When you normalize your blood sugar, hunger pangs and cravings are controlled, your moods even out, and you experience a sense of well-being that can only come from getting off the roller coaster ride of alternating between hyperglycemia (elevated blood sugar) and hypoglycemia (sudden drops in blood sugar). Get your blood sugar well regulated, and nutritional ketosis will be easier to attain—and conversely, nutritional ketosis will help you regulate your blood sugar. They work together, hand in hand, to make you successful in your pursuit of ketosis.

 

Because ketones can supply up to 80 percent of the brain’s energy needs in nutritional ketosis, when hypoglycemia does occur, the symptoms are minimal to nonexistent, because the brain is not starved by the lack of glucose.

– Dr. Keith Runyan

If you have been struggling with your low-carb, high-fat program and have fallen into some of the same mistakes I was making, don’t be discouraged. You are not alone, and the low-carb, high-fat diet has not failed you at all. Even those of us who have been doing this for a very long time are susceptible to making these mistakes, and correcting them can make all the difference in your success.

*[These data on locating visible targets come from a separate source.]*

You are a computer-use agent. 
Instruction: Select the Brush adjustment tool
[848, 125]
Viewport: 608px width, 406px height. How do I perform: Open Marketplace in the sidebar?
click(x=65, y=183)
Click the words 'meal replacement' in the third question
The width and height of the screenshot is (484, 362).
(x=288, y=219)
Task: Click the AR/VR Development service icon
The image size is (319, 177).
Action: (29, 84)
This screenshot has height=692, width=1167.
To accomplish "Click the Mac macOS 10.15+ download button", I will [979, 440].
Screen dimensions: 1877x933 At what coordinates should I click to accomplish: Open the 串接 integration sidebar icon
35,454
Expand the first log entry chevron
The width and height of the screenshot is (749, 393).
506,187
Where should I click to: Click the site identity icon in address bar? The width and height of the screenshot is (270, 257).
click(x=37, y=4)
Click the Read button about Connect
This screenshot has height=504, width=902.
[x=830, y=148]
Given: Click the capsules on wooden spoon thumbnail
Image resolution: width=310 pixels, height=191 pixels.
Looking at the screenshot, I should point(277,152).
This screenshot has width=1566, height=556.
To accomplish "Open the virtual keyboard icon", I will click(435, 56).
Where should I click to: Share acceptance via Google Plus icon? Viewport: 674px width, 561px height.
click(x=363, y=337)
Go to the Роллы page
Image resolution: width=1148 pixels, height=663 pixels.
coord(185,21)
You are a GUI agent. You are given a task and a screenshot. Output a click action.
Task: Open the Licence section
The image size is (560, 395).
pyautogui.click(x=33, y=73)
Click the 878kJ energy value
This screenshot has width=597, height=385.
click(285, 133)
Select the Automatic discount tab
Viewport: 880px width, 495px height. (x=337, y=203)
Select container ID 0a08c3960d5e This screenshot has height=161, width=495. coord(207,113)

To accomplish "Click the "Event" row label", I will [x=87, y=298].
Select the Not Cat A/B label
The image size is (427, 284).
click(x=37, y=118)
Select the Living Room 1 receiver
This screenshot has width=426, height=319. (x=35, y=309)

Coming up in the next chapter, we’ll talk more about intermittent fasting and the role it can play in making ketosis happen for you.

Key Keto Clarity Concepts

 
  • Simply eating low-carb may not be enough to get into ketosis.
  • Consuming excess protein can derail production of adequate ketones.
  • Choose fattier cuts of meat and avoid the lean meats as much as possible.
  • Stop relying on urine ketones testing strips to determine if you are in ketosis.
  • Urine ketones may disappear as you become more keto-adapted.
  • Failing to eat enough saturated and monounsaturated fats is a huge mistake.
  • Never eat a low-carb, low-fat diet; your body needs the fat to thrive.
  • You may need to ramp up your fat intake substantially to experience benefits.
  • Calories count inasmuch as you shouldn’t eat beyond satiety.
  • Counting calories is unnecessary if you pay attention to satiety signals.
  • Frequent meals are merely a cultural thing, not a physiological response to hunger.
  • Being in ketosis enables you to spontaneously fast for twelve to twenty-four hours.
  • Getting blood sugar levels under control is critical to nutritional ketosis.
  • Be encouraged that we all make mistakes in our pursuit of ketosis.